» Task prompt
Each entry below needs to be copied exactly, with nothing dropped.

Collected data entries
>>
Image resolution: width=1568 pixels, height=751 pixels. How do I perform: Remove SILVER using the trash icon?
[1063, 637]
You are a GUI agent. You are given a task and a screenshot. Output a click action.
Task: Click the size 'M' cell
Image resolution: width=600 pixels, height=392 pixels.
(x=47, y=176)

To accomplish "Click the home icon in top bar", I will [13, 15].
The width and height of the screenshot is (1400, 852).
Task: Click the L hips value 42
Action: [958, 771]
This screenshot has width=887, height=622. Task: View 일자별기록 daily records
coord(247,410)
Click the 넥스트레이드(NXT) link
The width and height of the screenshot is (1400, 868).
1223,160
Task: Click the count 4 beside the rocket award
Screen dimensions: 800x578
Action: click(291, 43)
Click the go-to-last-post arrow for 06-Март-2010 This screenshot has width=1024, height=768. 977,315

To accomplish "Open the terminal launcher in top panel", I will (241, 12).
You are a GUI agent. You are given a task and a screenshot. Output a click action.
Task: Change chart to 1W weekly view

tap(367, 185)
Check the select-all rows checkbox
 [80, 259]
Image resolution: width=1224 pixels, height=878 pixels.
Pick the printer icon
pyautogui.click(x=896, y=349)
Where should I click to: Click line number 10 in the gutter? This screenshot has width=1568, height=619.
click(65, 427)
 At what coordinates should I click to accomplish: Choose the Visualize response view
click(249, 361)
<<
» Task response
Image resolution: width=1568 pixels, height=751 pixels. How do I perform: Remove SILVER using the trash icon?
[1063, 637]
You are a GUI agent. You are given a task and a screenshot. Output a click action.
Task: Click the size 'M' cell
Image resolution: width=600 pixels, height=392 pixels.
(x=47, y=176)

To accomplish "Click the home icon in top bar", I will [13, 15].
The width and height of the screenshot is (1400, 852).
Task: Click the L hips value 42
Action: [958, 771]
This screenshot has width=887, height=622. Task: View 일자별기록 daily records
coord(247,410)
Click the 넥스트레이드(NXT) link
The width and height of the screenshot is (1400, 868).
1223,160
Task: Click the count 4 beside the rocket award
Screen dimensions: 800x578
Action: click(291, 43)
Click the go-to-last-post arrow for 06-Март-2010 This screenshot has width=1024, height=768. 977,315

To accomplish "Open the terminal launcher in top panel", I will (241, 12).
You are a GUI agent. You are given a task and a screenshot. Output a click action.
Task: Change chart to 1W weekly view

tap(367, 185)
Check the select-all rows checkbox
 [80, 259]
Image resolution: width=1224 pixels, height=878 pixels.
Pick the printer icon
pyautogui.click(x=896, y=349)
Where should I click to: Click line number 10 in the gutter? This screenshot has width=1568, height=619.
click(65, 427)
 At what coordinates should I click to accomplish: Choose the Visualize response view
click(249, 361)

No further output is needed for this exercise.